126. Allah, “Evet, öyle. Ayetlerimiz sana geldi de, sen onları unuttun. Aynı
şekilde, bugün de, sen unutuluyorsun” der.
127. Haddi aşan ve Rabbi’nin ayetlerine inanmayanları, işte böyle
cezalandırırız. Şüphesiz ahiret azabı, daha şiddetli ve daha kalıcıdır.
128. Yurtlarında dolaştıkları, nice geçmiş nesilleri, ızdırap içinde yok etmiş
olmamız; onları, doğru yola iletmedi mi? Şüphesiz bunda, akıl sahipleri
için, alınacak dersler vardır.
129. Rabbin tarafından, daha önce söylenmiş bir hüküm ve belirlenmiş bir
süre olmasaydı; onlar da, hemen cezalandırılırlardı.
130. O halde, onların söylediklerine sabret; güneşin doğuşundan ve
batışından önce, Rabbini överek tesbih et. Gece vakitlerinde ve
gündüzün uçlarında da, tesbih etki; hoşnut olasın.

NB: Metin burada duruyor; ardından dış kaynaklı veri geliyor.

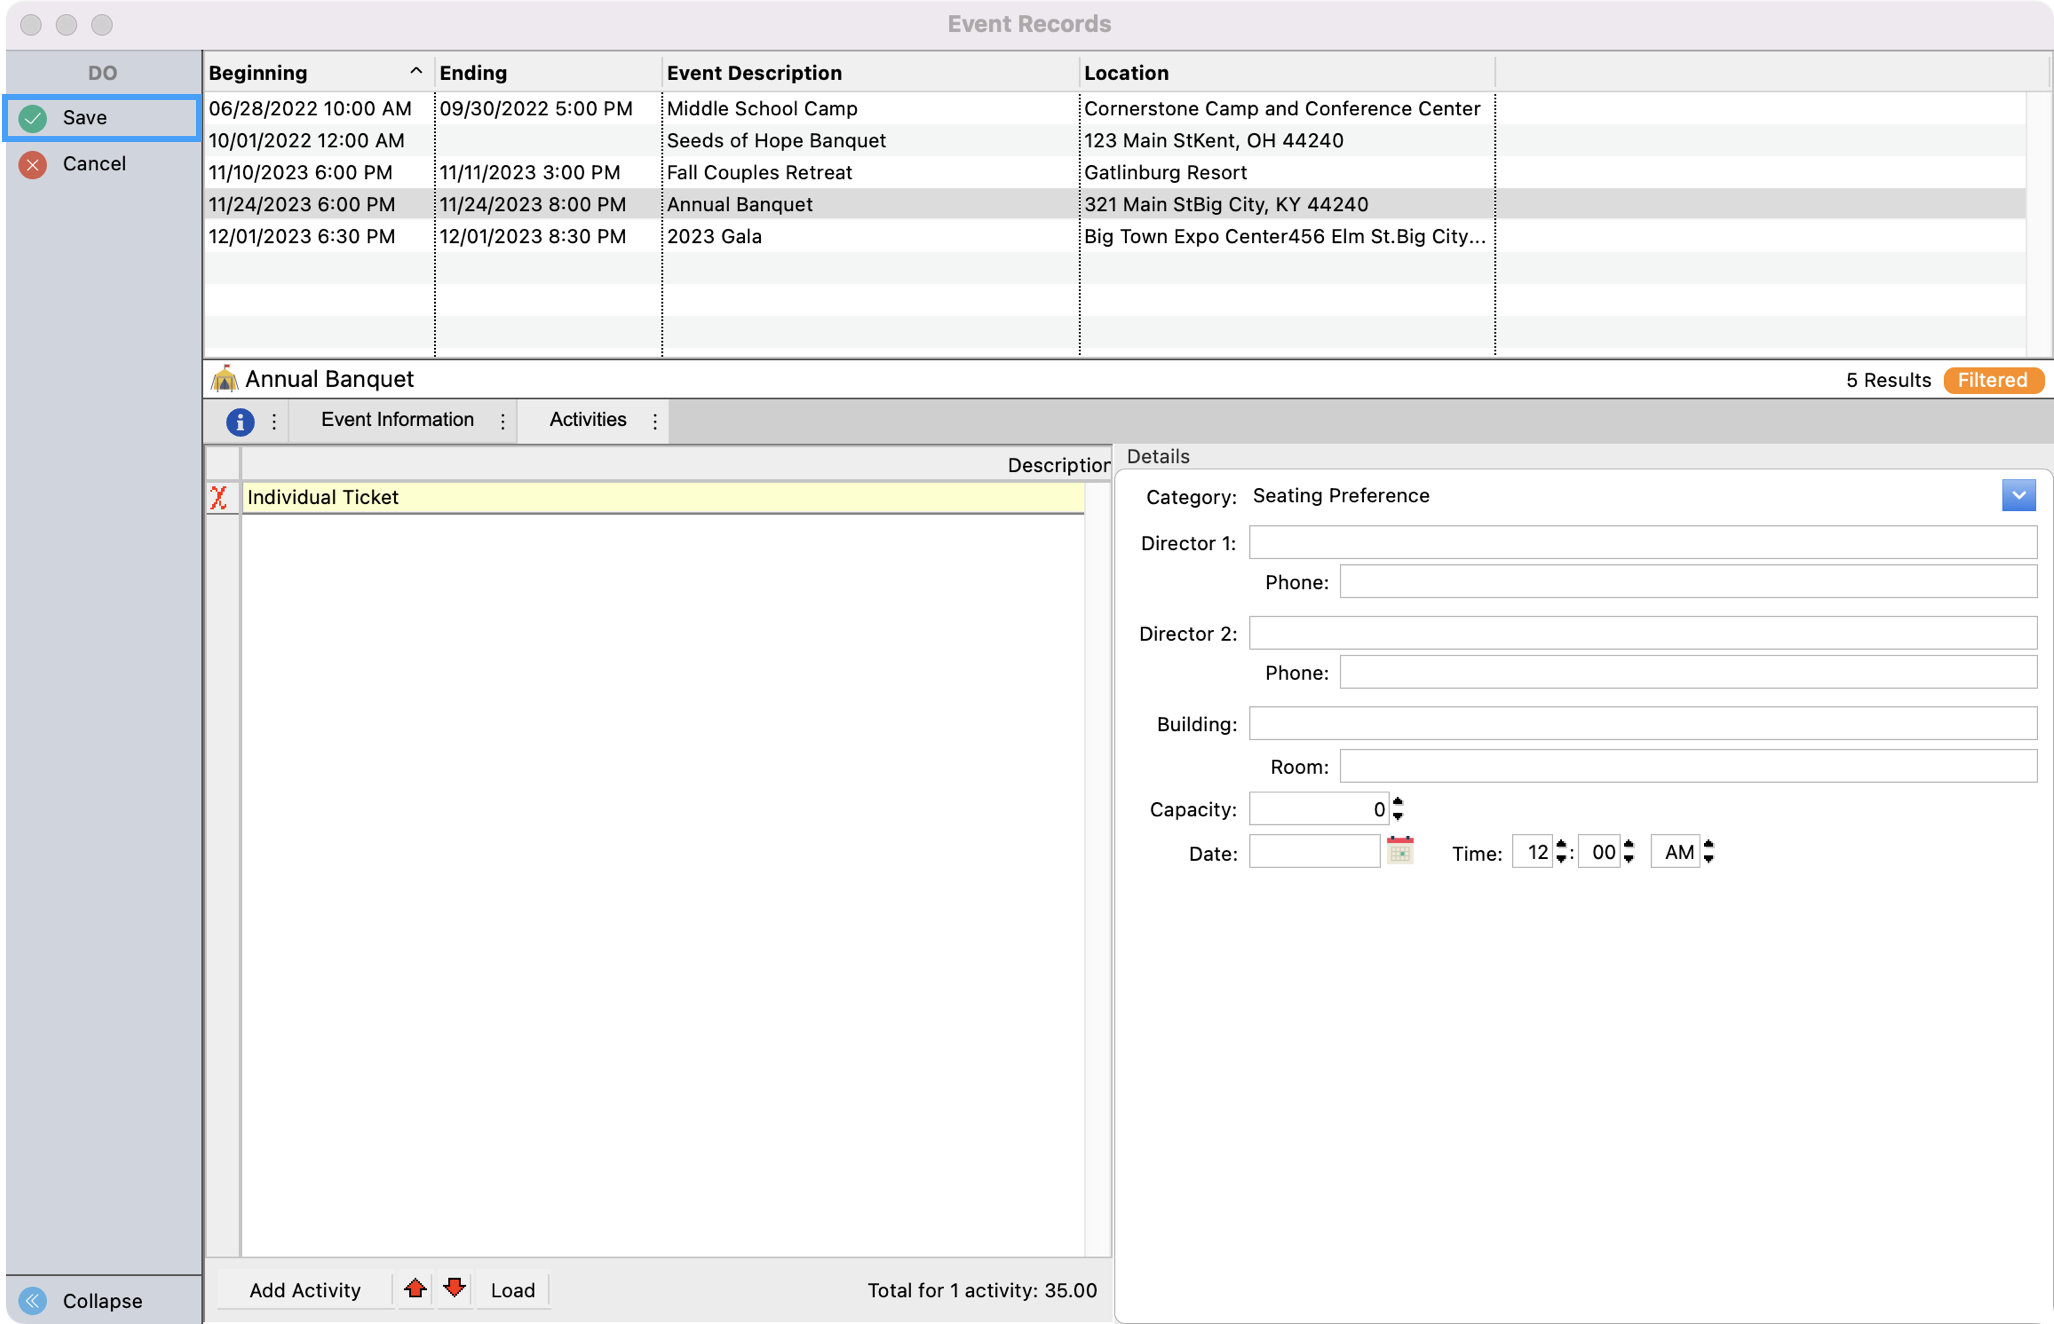Click the Add Activity button
The height and width of the screenshot is (1324, 2054).
click(x=304, y=1290)
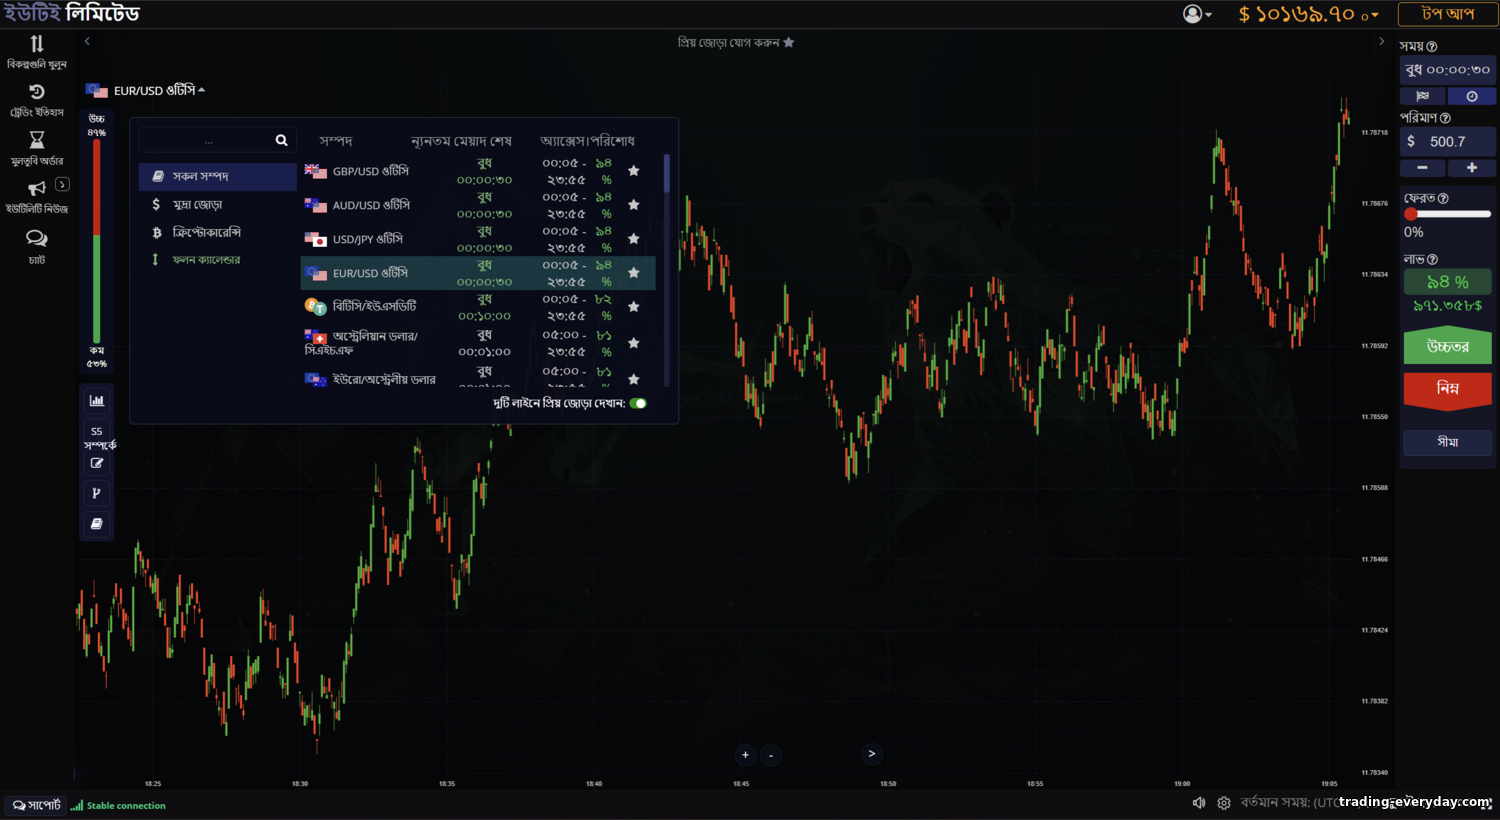This screenshot has width=1500, height=820.
Task: Toggle favorite star for GBP/USD OTC
Action: pyautogui.click(x=634, y=171)
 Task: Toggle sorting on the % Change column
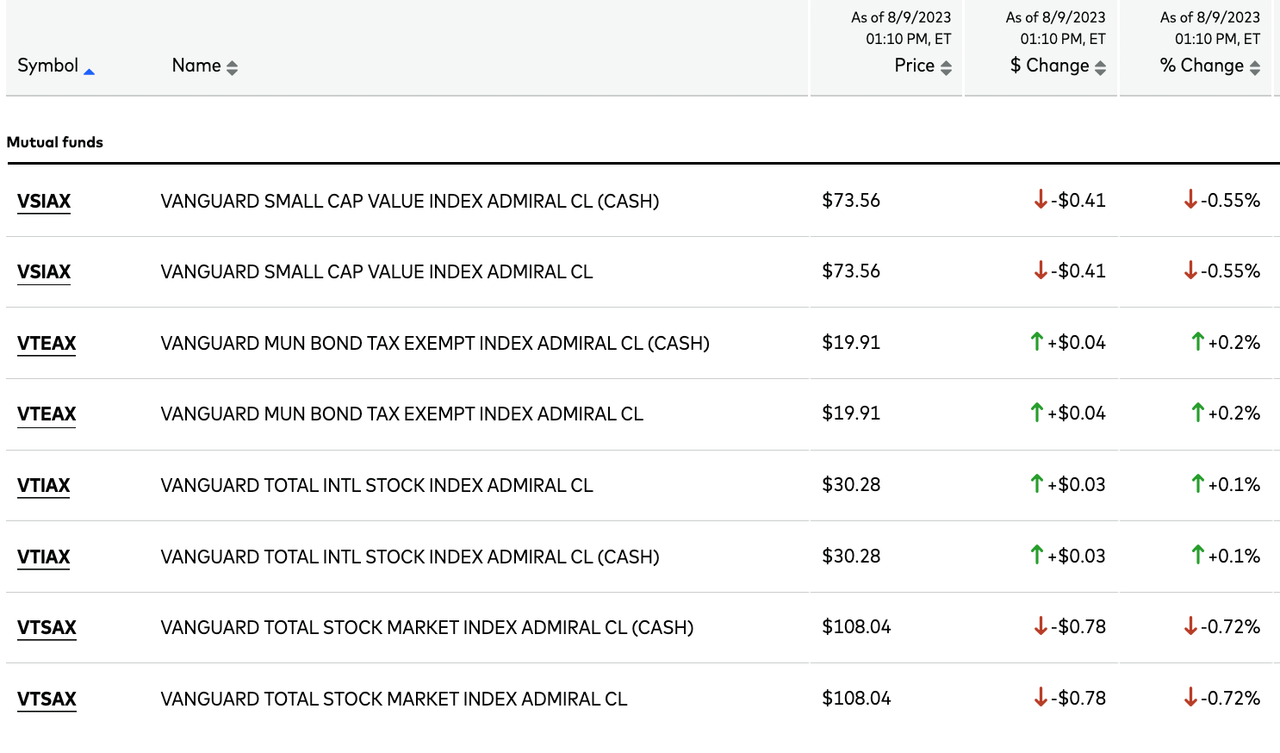[x=1254, y=66]
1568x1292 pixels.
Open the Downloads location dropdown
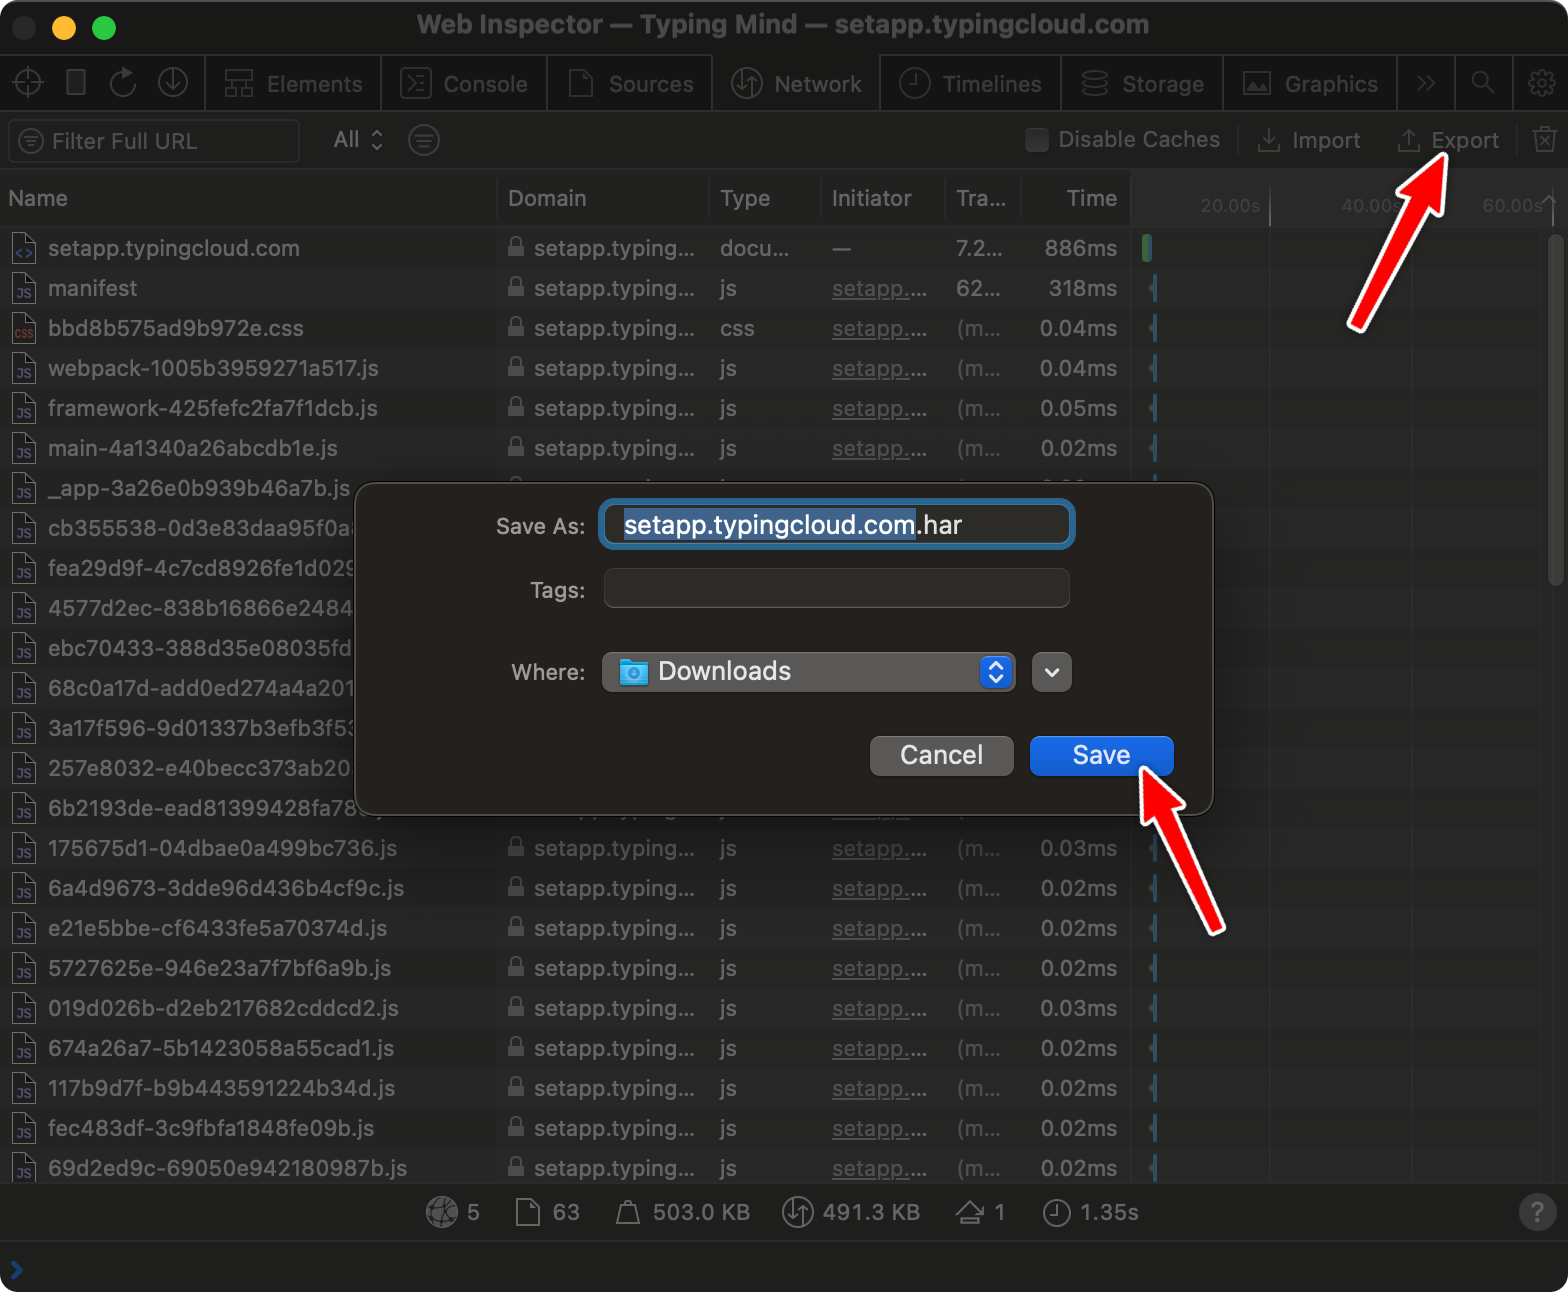(808, 672)
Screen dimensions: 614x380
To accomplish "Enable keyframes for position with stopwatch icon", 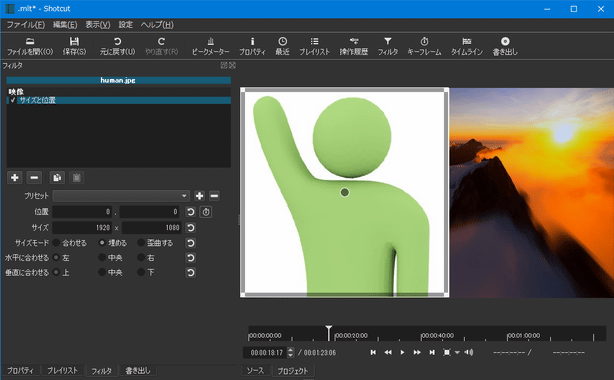I will click(x=206, y=212).
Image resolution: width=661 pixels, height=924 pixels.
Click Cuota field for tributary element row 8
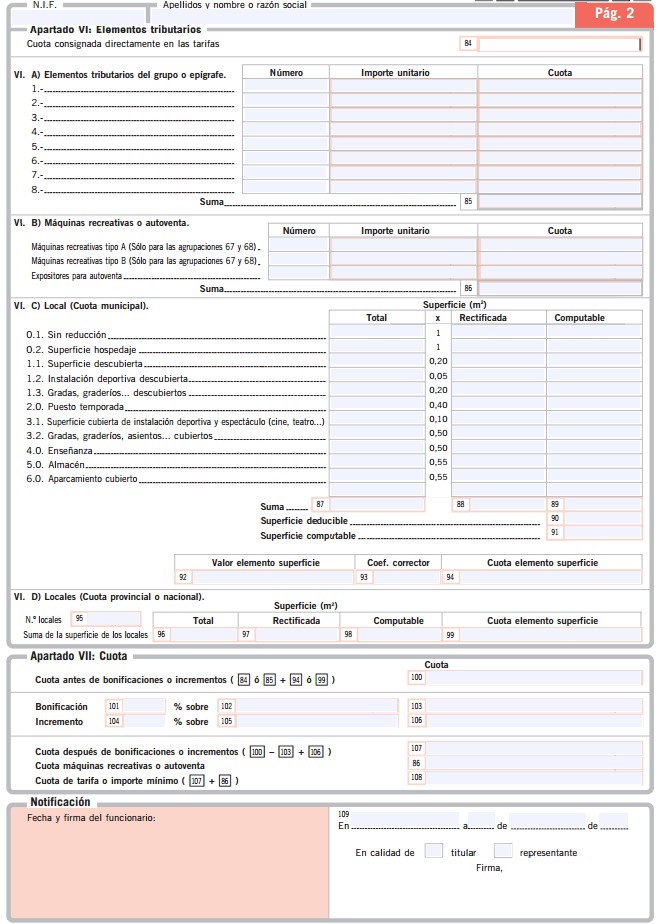pos(560,187)
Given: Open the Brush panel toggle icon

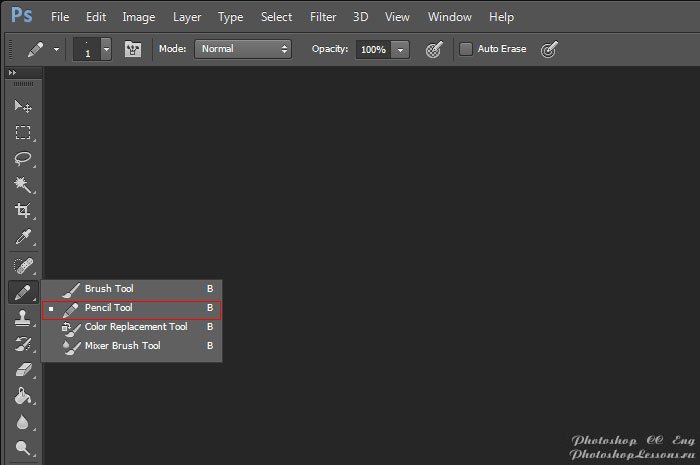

131. Onlardan, bazı kesimlere; kendilerini sınamak için, dünya hayatının
süsü olarak verdiğimiz şeylere; gözünü dikme. Rabbinin rızkı, daha iyi
ve daha kalıcıdır.
132. Ailene, namazı emret ve kendin de, ona devam et. Senden, rızık
istemiyoruz. Sana da, biz, rızık veriyoruz. Güzel sonuç, Allah’a karşı
gelmekten, sakınanlar içindir.
133. İnanmayanlar, “Doğru söylediğine dair, bize, Rabbinden açık bir delil
(bir mucize) getirse ya!” dediler. Önceki kitaplarda olanların, apaçık
delili (olan Kur’an), onlara gelmedi mi?
134. Eğer biz onları, o Kur’an’dan önce, bir azap ile yok etseydik; mutlaka,
“Ey Rabbimiz! Keşke bize, bir peygamber gönderseydin de; alçalıp rezil
olmadan önce, ayetlerine uysaydık” derlerdi.
135. Ey Muhammed, şunu söyle: “Herkes beklemektedir, siz de bekleyin.